● **ZIELE**:
#1 Prüfe, ob die Aussagen (a), (b) und (c) zum Auszug über CO₂-Entnahme passen. Antworte jeweils mit Ja oder Nein und zitiere die entscheidenden Worte des Auszugs wörtlich. (a) Ab 2045 könnten jährlich bis zu 80 Millionen Tonnen CO₂-Äquivalente gebunden werden. (b) Deutschland entzieht der Atmosphäre heute bereits mehr als diese Menge. (c) Die Umwandlung von Grünland in Wald ist vielerorts verboten.
#2 Gib den Auszug über CO₂-Entnahme von „CO₂-Entnahme im großen“ bis einschließlich „an der LMU.“ wieder und tausche dabei „Deutschland“ gegen „Österreich“ aus.
#3 Fasse im Auszug über CO₂-Entnahme den Absatz, der mit „Bewährte Verfahren wie Aufforstung“ beginnt, als Liste seiner wichtigsten Fakten zusammen.

● **AUSZUG**:
CO₂-Entnahme im großen Stil möglich
Die Forschenden entwerfen ein Szenario mit ehrgeizigen Maßnahmen, in dem ab 2045 bis zu 80 Millionen Tonnen CO₂-Äquivalente pro Jahr – vergleichbar etwa mit dem Jahresausstoß von Österreich – durch verschiedene CDR-Verfahren gebunden werden könnten, würde man bestehende und neue Ansätze kombinieren.
Heute entzieht Deutschland der Atmosphäre dagegen nur einen Bruchteil davon. Selbst bei höchst ambitioniertem Klimaschutz werden ab 2045 immer noch 60 bis 130 Millionen Tonnen Restemissionen im Jahr bleiben, so Schätzungen. „Ohne ehrgeizige Emissionsminderungen und CO₂-Entnahme verfehlen wir unsere Klimaziele. Für den Hochlauf von CDR braucht es klare Regeln, den Ausbau neuer Methoden, den Schutz natürlicher Senken – und den Dialog mit der Gesellschaft“, sagt Julia Pongratz, CDRterra-Sprecherin und Professorin an der LMU.
Björn Maier/CDRterra
Verdopplung notwendig
Bewährte Verfahren wie Aufforstung und Agroforstwirtschaft oder Methoden des „Carbon Farmings” wie der Zwischenfruchtanbau lassen sich kurzfristig umsetzen und beschleunigen die CO₂-Speicherung. Modellierungen zeigen, dass großflächige Aufforstungen den Klimawandel messbar bremsen können. Doch für eine Begrenzung der globalen Erwärmung auf 1,5 Grad muss die heutige weltweite CO₂-Entnahme bis 2050 mindestens verdoppelt werden. In Deutschland verschärft sich dadurch der Wettbewerb um Flächen erheblich. Hinzu kommen rechtliche und strukturelle Hürden: So ist die Umwandlung von Grünland in Wald vielerorts untersagt, und Landwirtinnen und Landwirten fehlt oft das Know-how oder die langfristige Planungssicherheit.

● **VORLIEGENDE EINTRÄGE**:
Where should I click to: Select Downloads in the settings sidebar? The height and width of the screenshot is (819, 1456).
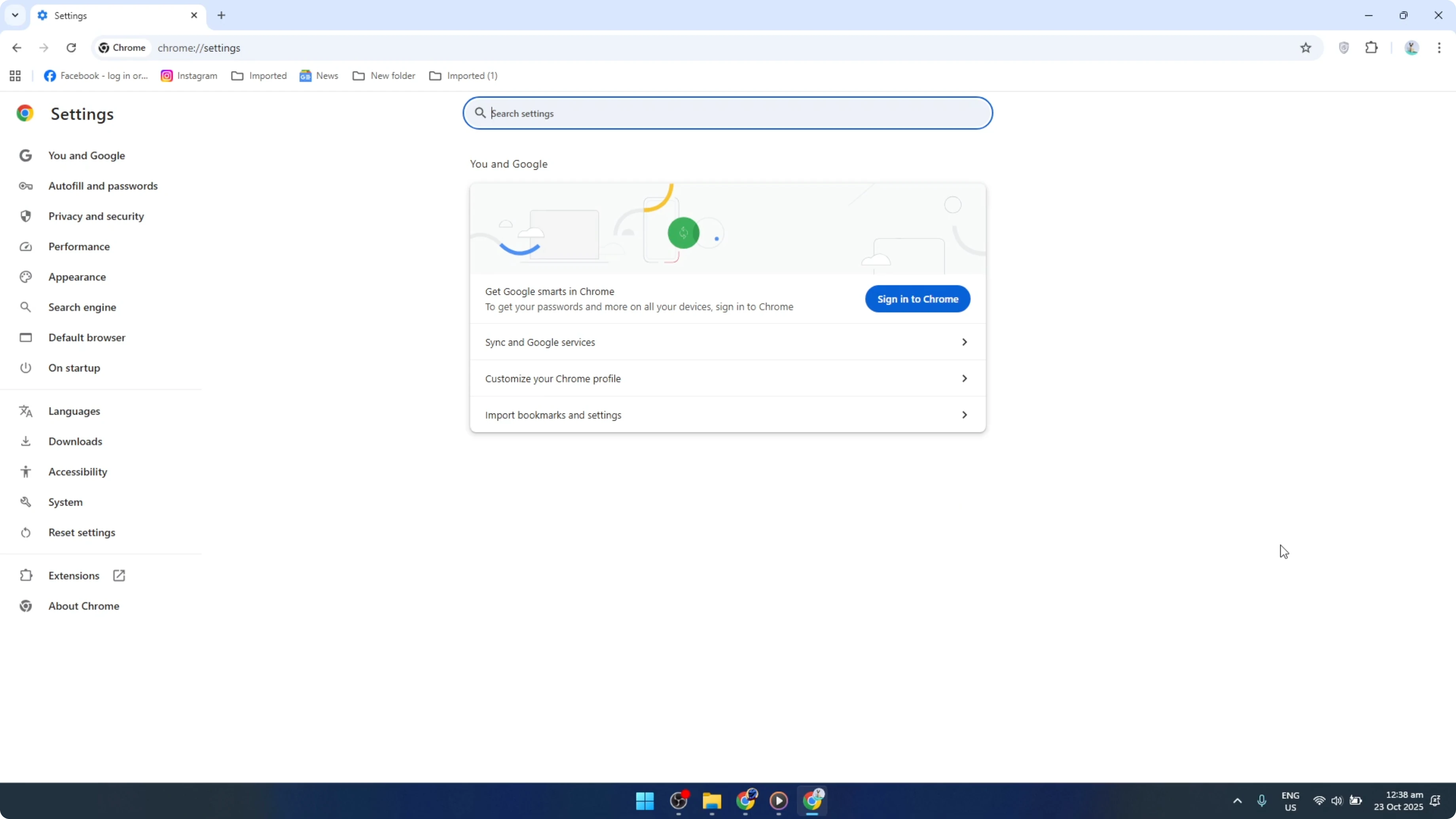[75, 442]
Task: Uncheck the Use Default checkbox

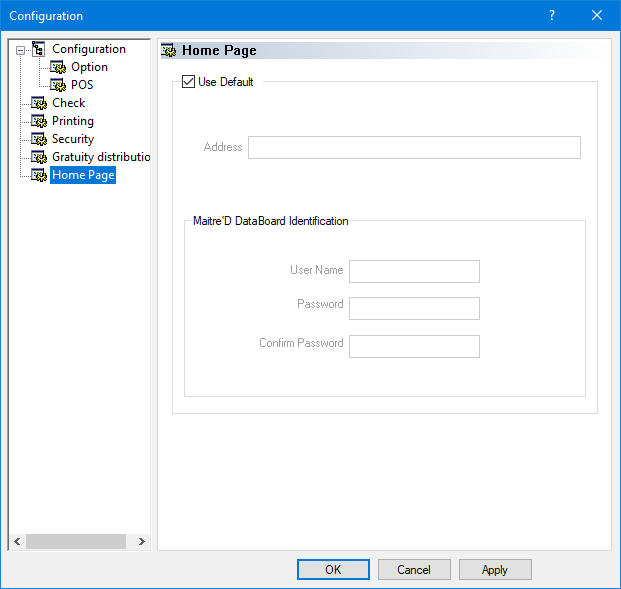Action: (x=188, y=82)
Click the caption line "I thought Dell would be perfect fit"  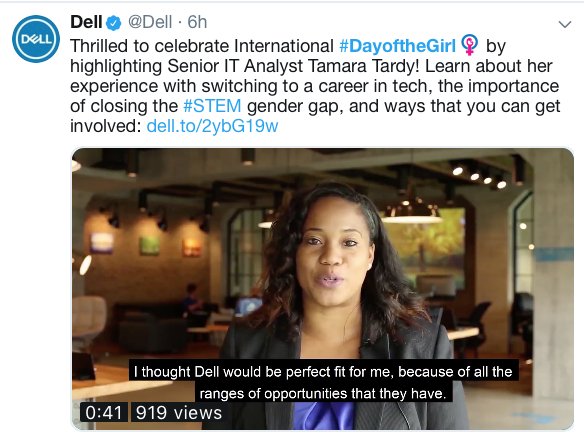click(323, 371)
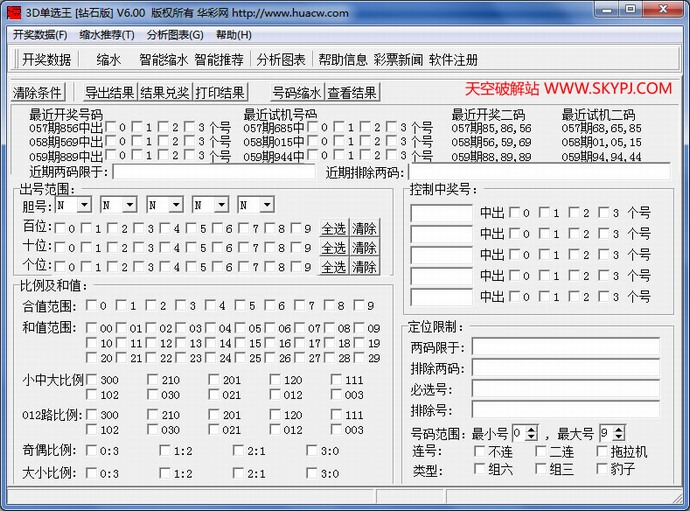This screenshot has height=511, width=690.
Task: Open the 开奖数据 toolbar item
Action: 46,60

● **LÖSUNGEN**:
#1
(a) Ja: „ab 2045 bis zu 80 Millionen Tonnen CO₂-Äquivalente pro Jahr“
(b) Nein: „Heute entzieht Deutschland der Atmosphäre dagegen nur einen Bruchteil davon.“
(c) Ja: „So ist die Umwandlung von Grünland in Wald vielerorts untersagt“

#2
CO₂-Entnahme im großen Stil möglich
Die Forschenden entwerfen ein Szenario mit ehrgeizigen Maßnahmen, in dem ab 2045 bis zu 80 Millionen Tonnen CO₂-Äquivalente pro Jahr – vergleichbar etwa mit dem Jahresausstoß von Österreich – durch verschiedene CDR-Verfahren gebunden werden könnten, würde man bestehende und neue Ansätze kombinieren.
Heute entzieht Österreich der Atmosphäre dagegen nur einen Bruchteil davon. Selbst bei höchst ambitioniertem Klimaschutz werden ab 2045 immer noch 60 bis 130 Millionen Tonnen Restemissionen im Jahr bleiben, so Schätzungen. „Ohne ehrgeizige Emissionsminderungen und CO₂-Entnahme verfehlen wir unsere Klimaziele. Für den Hochlauf von CDR braucht es klare Regeln, den Ausbau neuer Methoden, den Schutz natürlicher Senken – und den Dialog mit der Gesellschaft“, sagt Julia Pongratz, CDRterra-Sprecherin und Professorin an der LMU.

#3
- Aufforstung, Agroforstwirtschaft und Carbon Farming wie Zwischenfruchtanbau lassen sich kurzfristig umsetzen und beschleunigen die CO₂-Speicherung.
- Laut Modellierungen können großflächige Aufforstungen den Klimawandel messbar bremsen.
- Für das 1,5-Grad-Ziel muss die weltweite CO₂-Entnahme bis 2050 mindestens verdoppelt werden.
- In Deutschland verschärft sich dadurch der Wettbewerb um Flächen erheblich.
- Dazu kommen rechtliche und strukturelle Hürden:
  - Die Umwandlung von Grünland in Wald ist vielerorts untersagt.
  - Landwirtinnen und Landwirten fehlen oft Know-how oder langfristige Planungssicherheit.